Monday, May 4, 2009

Being Eve..


Often I wonder, If the things we tell our daughters are the things we would really like them to take to heart and follow. Or are we just carrying on without thinking, a timeless tradition of rules. As a daughter, and a kid, It was grilled into me that I am in no way less than any of the boys I study with, or play with. Being the only child, I had no competition at home. But mom was dexterous in finding enough competition for me outside. Studies being of paramount importance to the generation I belonged, I had to ensure that I was amongst the cream of the class. Her reason being, "So what if she's a girl? What difference is there between a girl and a boy in today's world? Girls can beat boys in any stream they choose to. They have the capacity to shine as much as the boys do." It was all good, this feminism and strife for success. But just a few years down the line, her lines changed. Now it said things like, "Career and all is fine, but you are a woman, a homemaker. Your foremost priority is to nurture your family and bring up good kids. You have to be the wind beneath your husband's wings, push him to reach heights. After all this if you have the time left in your hands you can do something work wise." Now this got me utterly confused. Here was my mother, who made me score the highest in each subject to outshine the boys of my class, only to tell me later that I got to be the wind beneath their blasted wings?? What about my wings? The ones I had carved based on her faith in my capacity?

This is not only me, but the feelings of a lot of women who are my contemporaries. We were brought up on the myth of feminism and the moment we were set to fly, our wings were clamped to the role of a model homemaker. Believe me, I have nothing against being a homemaker. Its the most gruelling and the most thankless job, if ever there was one. Also the most soul satisfying hugs come from here. But the training for this job is not what we got. The mindset was not made, We were not taught how to adapt to a new family, a new household, we were told to compete with boys and win. Careerist role models were pointed out to us. Indira Gandhi and kiran bedi were pointed out to us. Why didn't my mother let me take a closer look at her lifestyle?
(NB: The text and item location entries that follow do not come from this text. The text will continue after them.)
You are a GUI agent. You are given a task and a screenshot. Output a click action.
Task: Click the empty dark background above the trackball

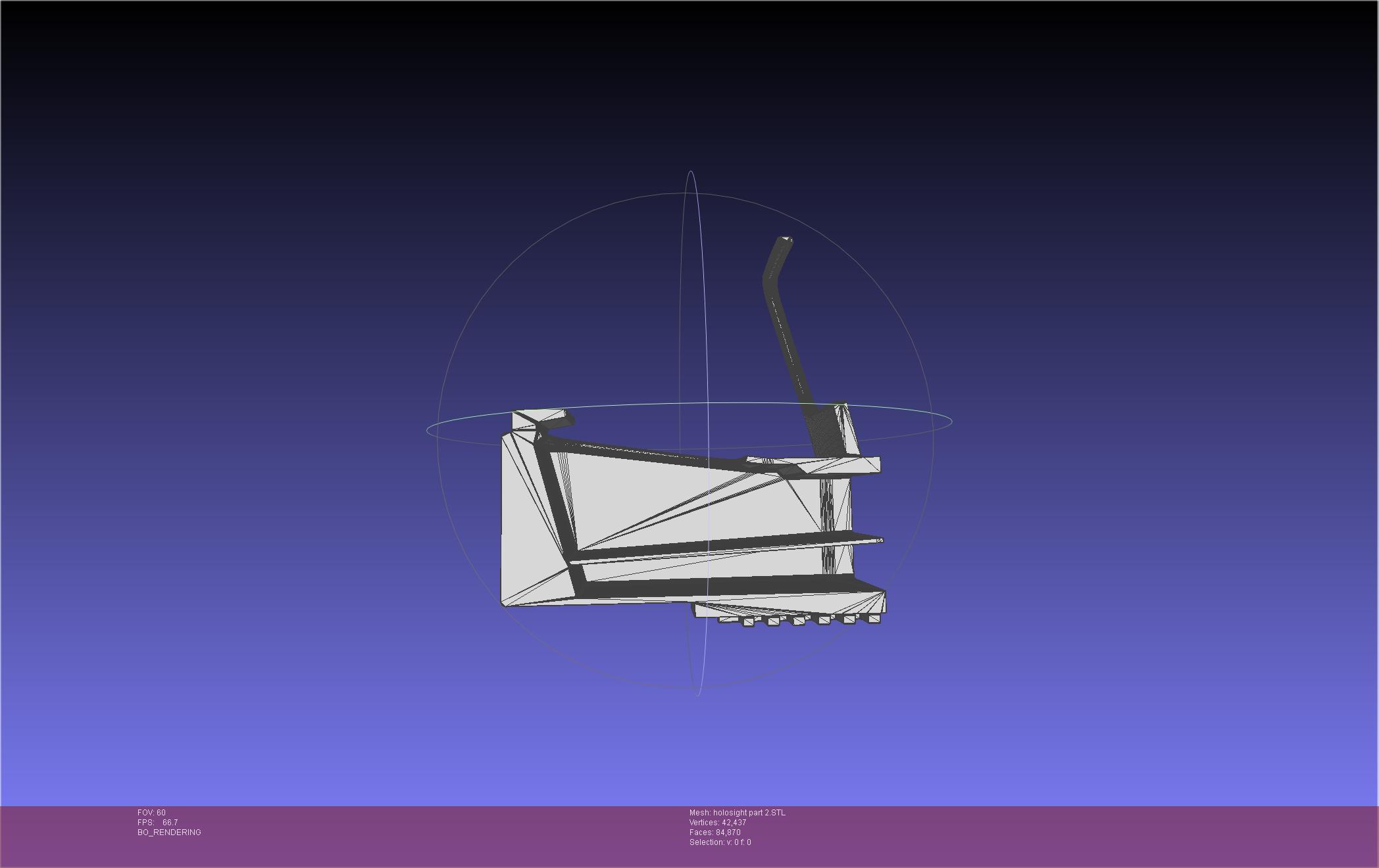(691, 85)
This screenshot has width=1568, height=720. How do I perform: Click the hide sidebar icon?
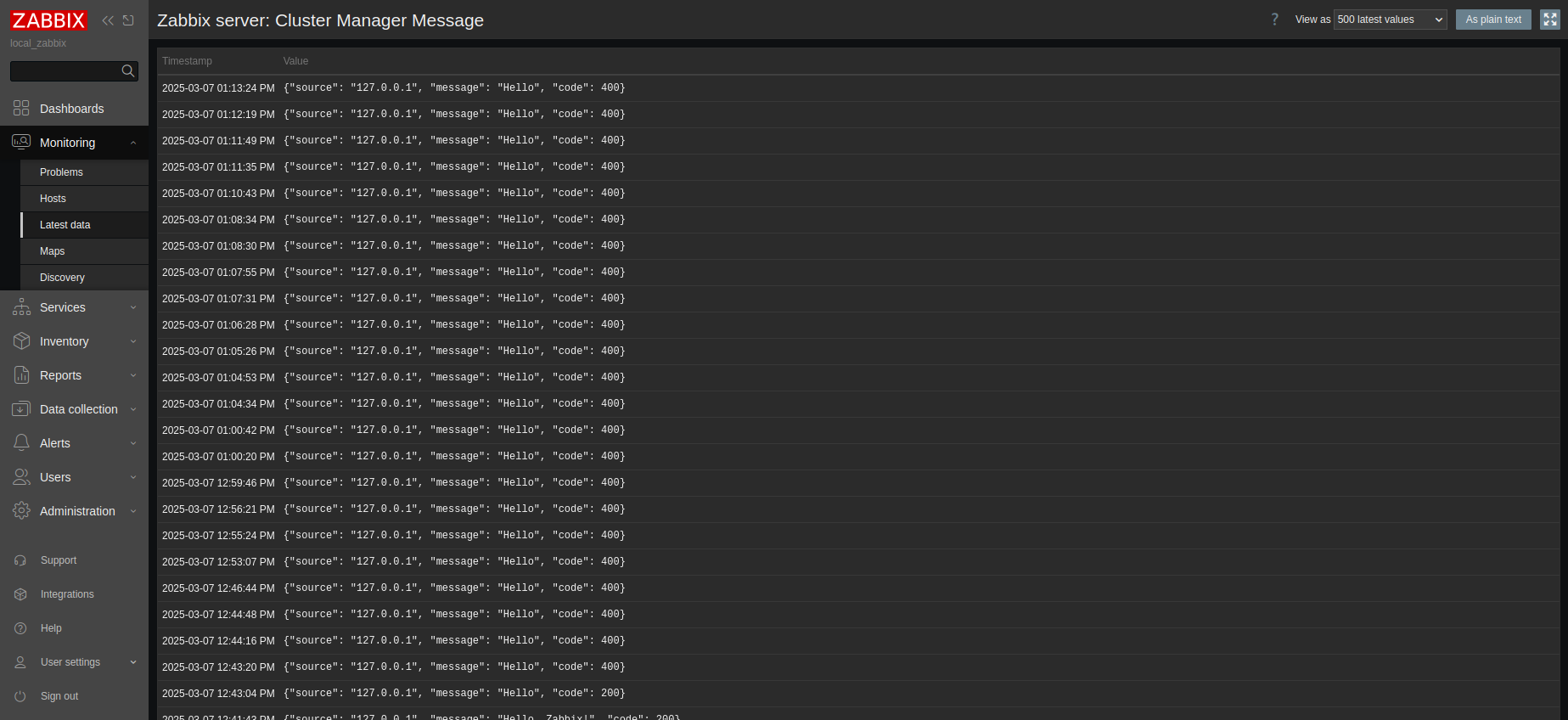pyautogui.click(x=128, y=20)
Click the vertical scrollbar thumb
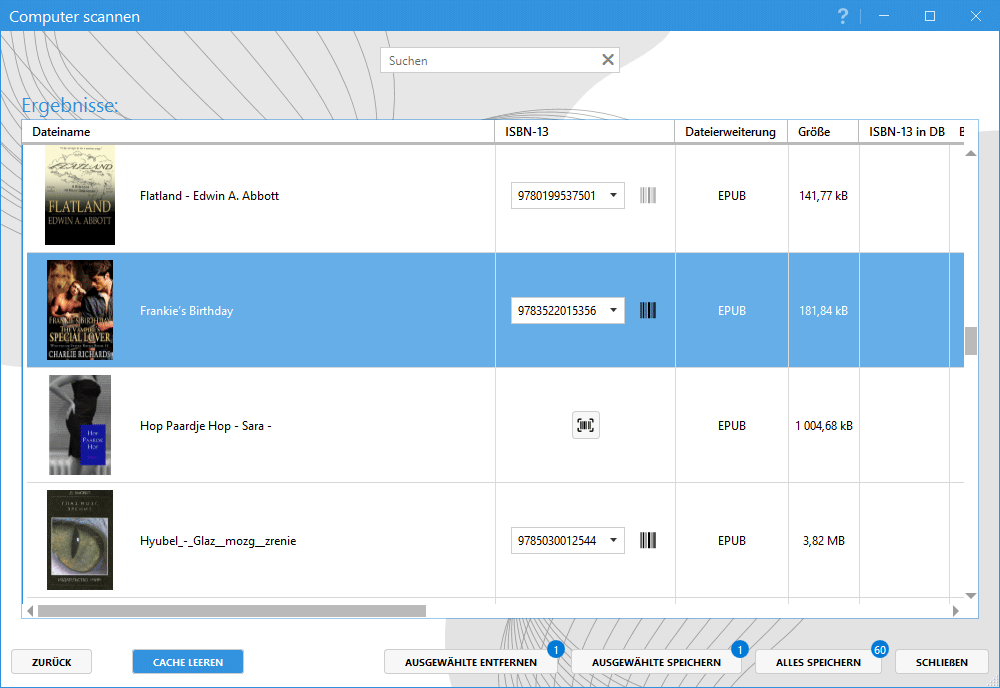1000x688 pixels. [x=970, y=341]
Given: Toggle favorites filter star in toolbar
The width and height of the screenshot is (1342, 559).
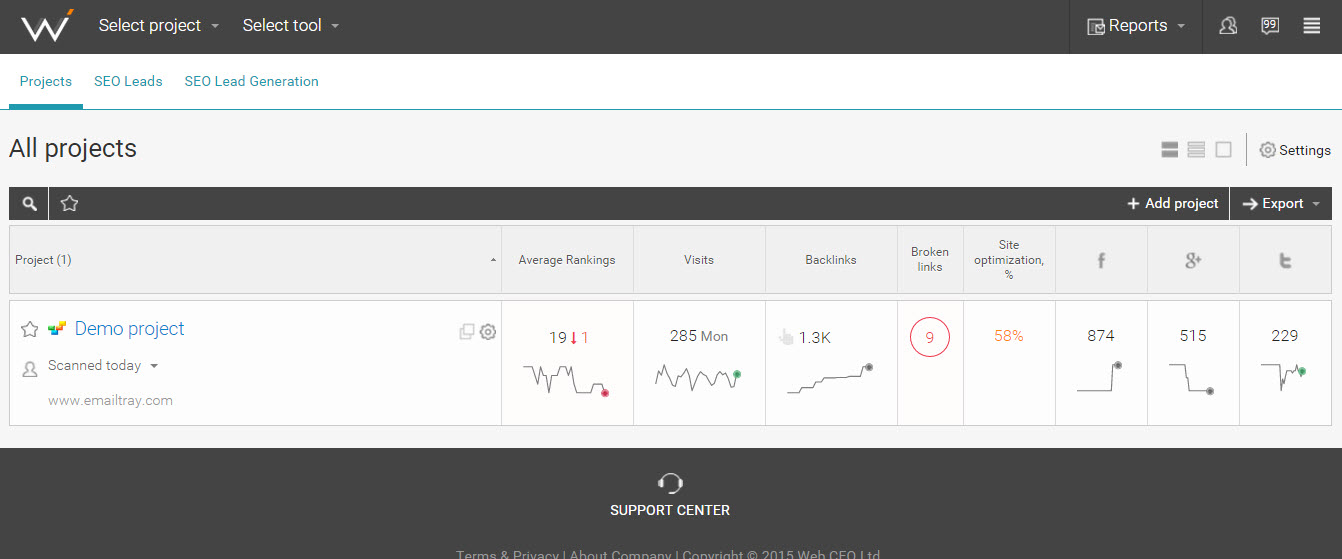Looking at the screenshot, I should [69, 203].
I am a mother now and and maybe on the threshold of repeating the same mistakes. I see the world changing around me, from the time I was a kid. Now probably marriage is beyond the realm of parental influence. to marry or not, when to do so, if at all , and with whom, is a decision that I am sure would not include me. Life is becoming tougher and the family is taking the brunt. But I hope that I stay away from giving my daughter confused theories about feminism. I am a staunch believer in the roles of man and woman. They were made different for a reason and they remain their best when they perform the roles they were intended to. Does that mean A girl should not pursue a rewarding career? Or does it mean that a man can never be a homemaker? It doesn't mean either. It just means that each individual should be equipped to do whatever it takes to overcome hurdles and live life to the best of their ability. It just means that you should be in a role that's most suitable to your core as a human being. To lead a life that gives peace and contentment at the end of the day. I hope I educate my daughter for the bliss of knowledge and not for a thriving career that she might have to unwillingly sacrifice at the altar of marriage.